WHAT YOU NEED TO DO: What you should give back is every line from the one containing "Given: Click the" through the last line of the records below, word for word and without pictures.

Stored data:
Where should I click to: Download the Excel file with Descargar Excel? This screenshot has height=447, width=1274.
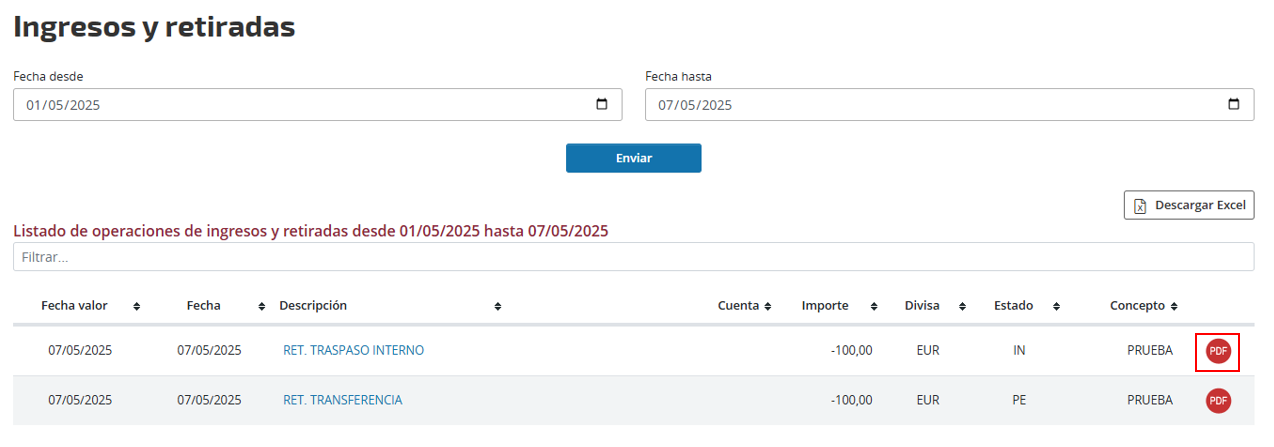point(1189,205)
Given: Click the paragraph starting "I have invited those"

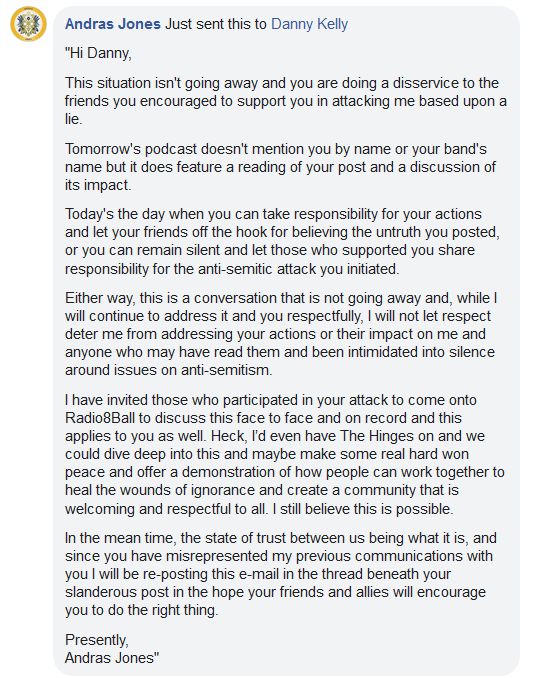Looking at the screenshot, I should (284, 454).
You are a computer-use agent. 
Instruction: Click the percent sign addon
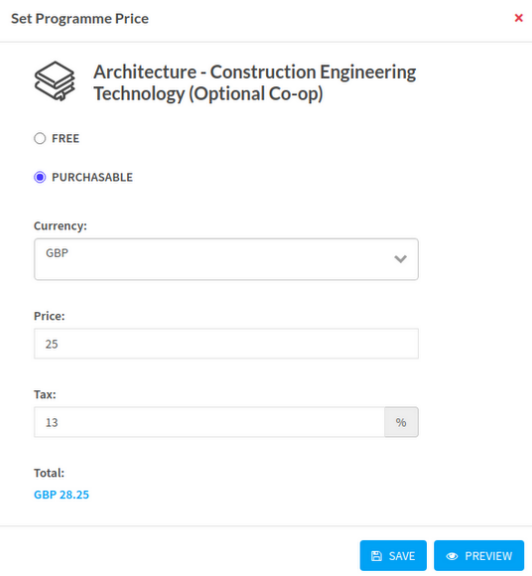401,422
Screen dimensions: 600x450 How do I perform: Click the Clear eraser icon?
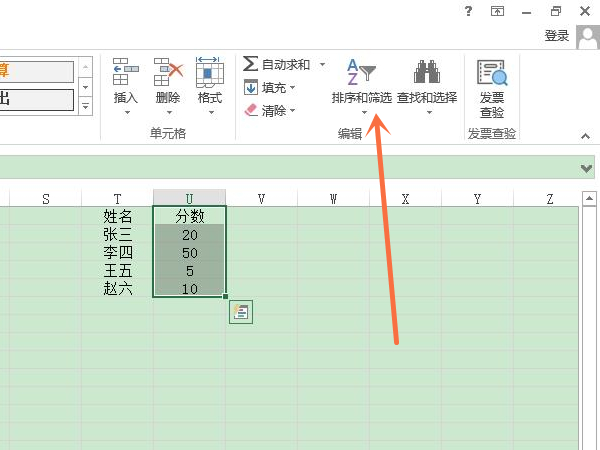click(251, 110)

SOLUTION BELOW:
Given: Click the paragraph starting "I have invited those"

Looking at the screenshot, I should (284, 454).
You are a computer-use agent. 
Instruction: Click the percent sign addon
401,422
Screen dimensions: 600x450 How do I perform: Click the Clear eraser icon?
click(251, 110)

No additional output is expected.